November 7, 2019 — The ClotTriever Outcomes (CLOUT) Registry is evaluating real-world patient outcomes following treatment of acute and non-acute lower extremity proximal deep vein thrombosis (DVT) with the ClotTriever system (Inari Medical), a mechanical thrombectomy system FDA 510(k) cleared for the nonsurgical removal of soft thrombi and emboli from peripheral blood vessels. The most recent data were presented at the 2019 Vascular Interventional Advances (VIVA) annual meeting.

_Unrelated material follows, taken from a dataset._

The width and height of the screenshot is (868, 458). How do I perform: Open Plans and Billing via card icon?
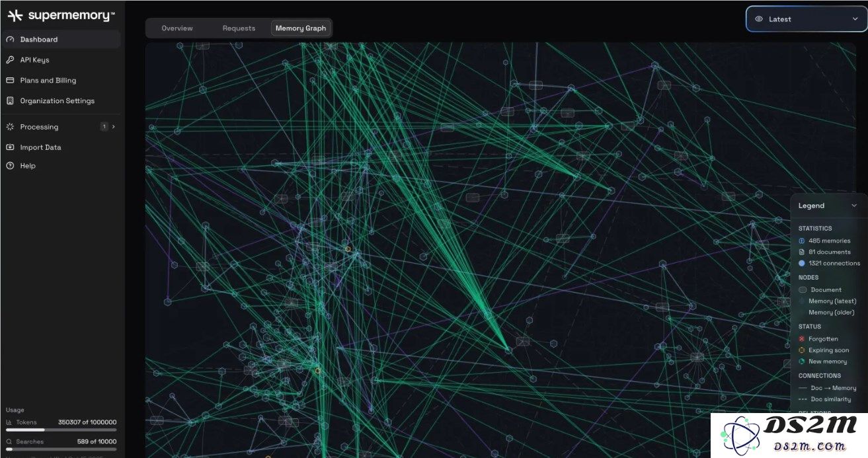click(9, 80)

The CLOUT Registry is enrolling 500 patients with lower extremity DVT involving the femoral vein, iliac vein, and/or inferior vena cava at up to 50 sites. Thrombus age is not capped, including acute, subacute, and chronic clot. Patients with vena cava filters and venous stents are excluded. Baseline demographics, comorbidities, eligibility for thrombolytic treatment, and DVT-specific baseline characteristics are collected prior to the ClotTriever procedure. Patient outcomes are collected at hospital discharge following thrombectomy and at 30 days, 6 months, 1 year, and 2 years post-procedure.
Procedural and acute data from 50 patients across 12 sites and 30-day follow-up data of 37 patients were assessed. Of these, 98% of patients were treated in a single session with a median thrombectomy time of 38 minutes, explained presenter David Dexter, M.D., Sentara Vascular Specialists.
Thrombus removal of ≥ 75% via core lab–assessed Marder scores was achieved in 76.5% of treated limbs, including those with chronic disease. There was one (2%) major adverse event, neither procedure nor DVT related: a death 23 days post-procedure due to sepsis and renal failure in a metastatic lung cancer patient. No bleeding complications and one (2%) access site hematoma was reported. At 30-day follow-up, the number of patients with post-thrombotic syndrome (PTS) as well as moderate or severe PTS had significantly decreased (P<0.01). Additionally, quality of life scores, including Villalta, revised Venous Clinical Severity Score, EQ-5D, and Numeric Pain Rating Scale, showed statistically significant improvement at 30 days. Further registry enrollment and analysis will provide insight for future definitive studies for the treatment of DVT.